─── Materials provided ───
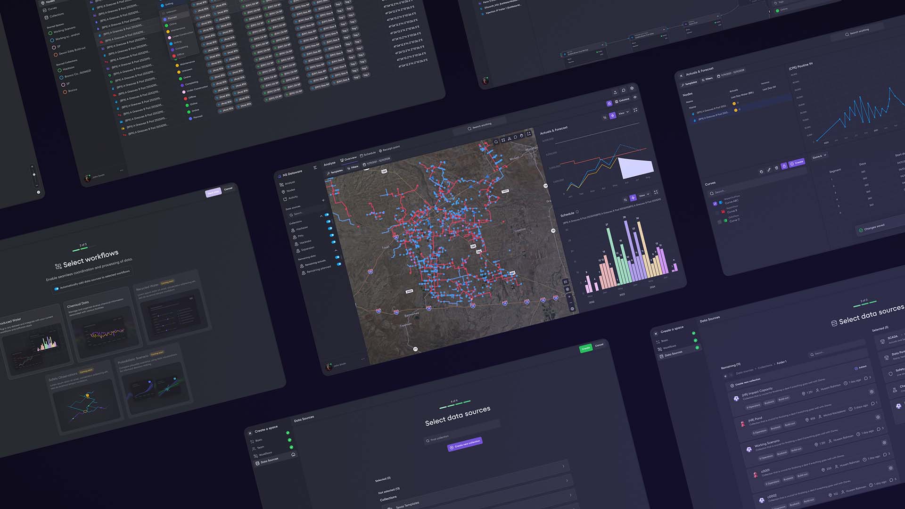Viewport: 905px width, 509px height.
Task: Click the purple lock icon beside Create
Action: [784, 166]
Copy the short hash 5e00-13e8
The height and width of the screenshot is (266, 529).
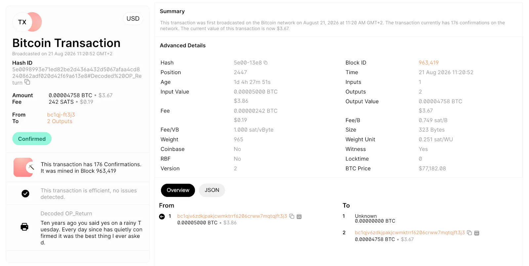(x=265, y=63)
───
─── Materials provided ───
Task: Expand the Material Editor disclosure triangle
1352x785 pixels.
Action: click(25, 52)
───
__Task to complete__. Put the material from the line containing "Task: Expand the" through the line containing "Action: click(25, 52)" into a Markdown table with the columns No. and Line, numbering each row and leaving out blank lines.

__Written answer__.
| No. | Line |
|---|---|
| 1 | Task: Expand the Material Editor disclosure triangle |
| 2 | 1352x785 pixels. |
| 3 | Action: click(25, 52) |